--- Instructions for the task ---
Repeat the records starting at the line containing "Viewport: 813px width, 445px height." and ending at the line containing "Action: click(x=93, y=343)", both included, leaving the pictures out of your answer.

· · · · · · ·

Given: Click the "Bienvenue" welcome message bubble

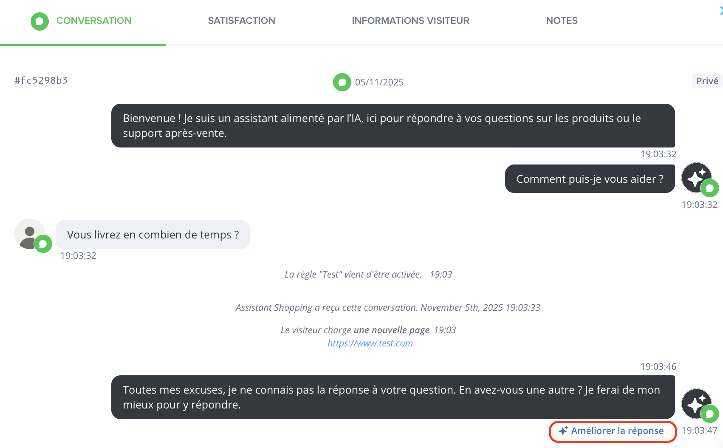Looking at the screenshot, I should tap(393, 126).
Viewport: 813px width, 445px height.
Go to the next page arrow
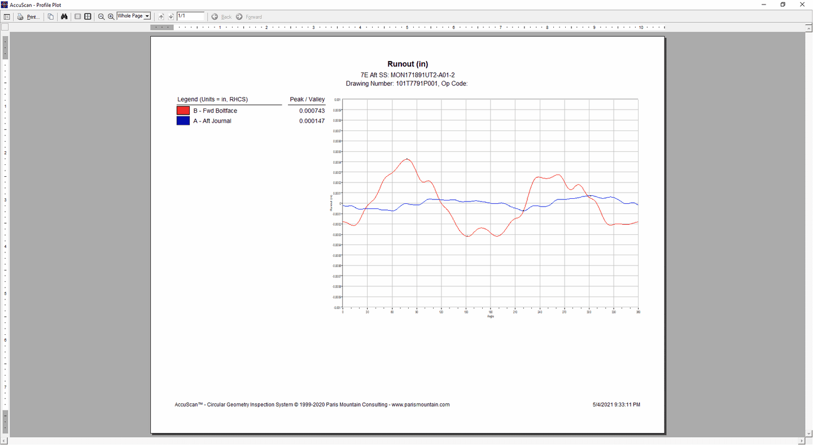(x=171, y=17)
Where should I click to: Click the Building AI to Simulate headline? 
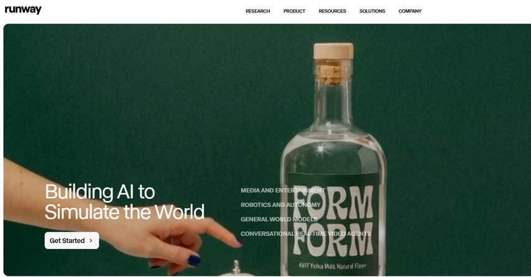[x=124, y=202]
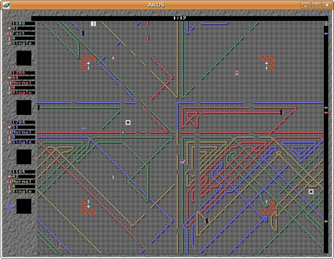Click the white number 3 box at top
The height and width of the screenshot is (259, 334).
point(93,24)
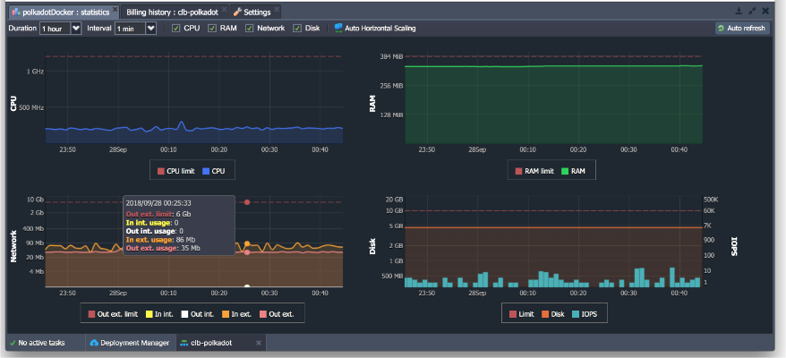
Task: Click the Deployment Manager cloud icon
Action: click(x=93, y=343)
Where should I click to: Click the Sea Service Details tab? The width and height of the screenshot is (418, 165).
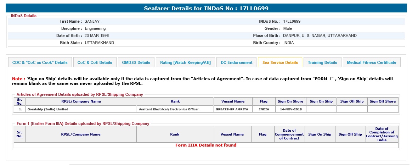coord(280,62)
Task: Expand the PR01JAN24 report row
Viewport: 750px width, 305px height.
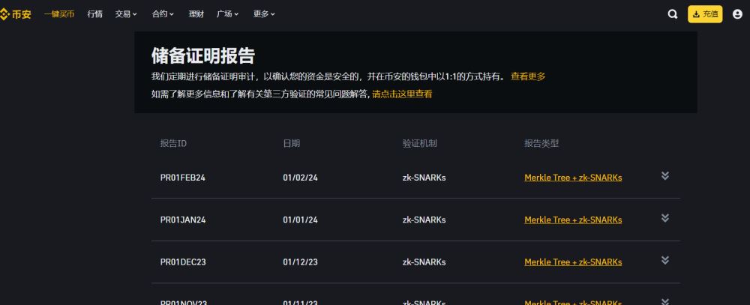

· · · · · · ·

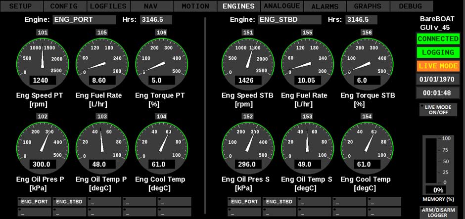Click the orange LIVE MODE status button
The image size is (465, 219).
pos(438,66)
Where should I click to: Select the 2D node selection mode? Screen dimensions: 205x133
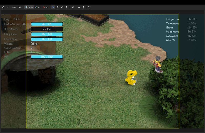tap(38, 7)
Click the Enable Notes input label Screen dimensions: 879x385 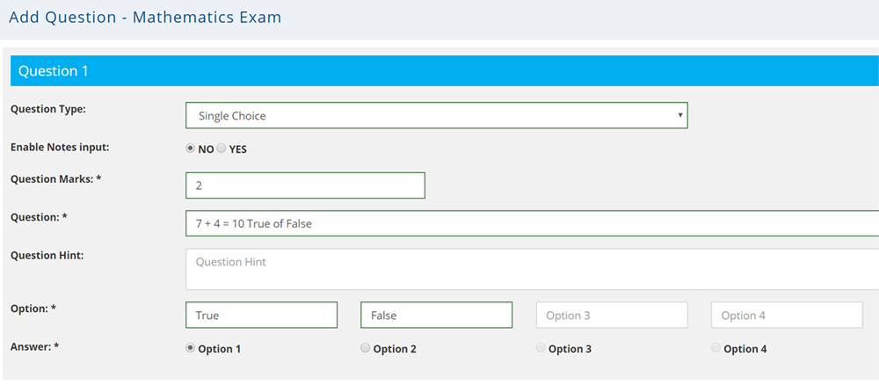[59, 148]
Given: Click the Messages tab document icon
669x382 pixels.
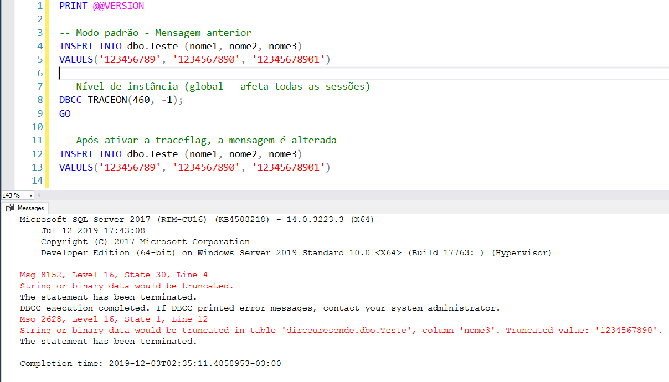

· · · · · · ·

--- Output ---
Viewport: 813px width, 445px height.
Go to the next page arrow
(x=171, y=17)
Where should I click to: Click the Building AI to Simulate headline? 
[x=124, y=202]
Click the white number 3 box at top
The height and width of the screenshot is (259, 334).
point(93,24)
Task: Click the Deployment Manager cloud icon
Action: click(x=93, y=343)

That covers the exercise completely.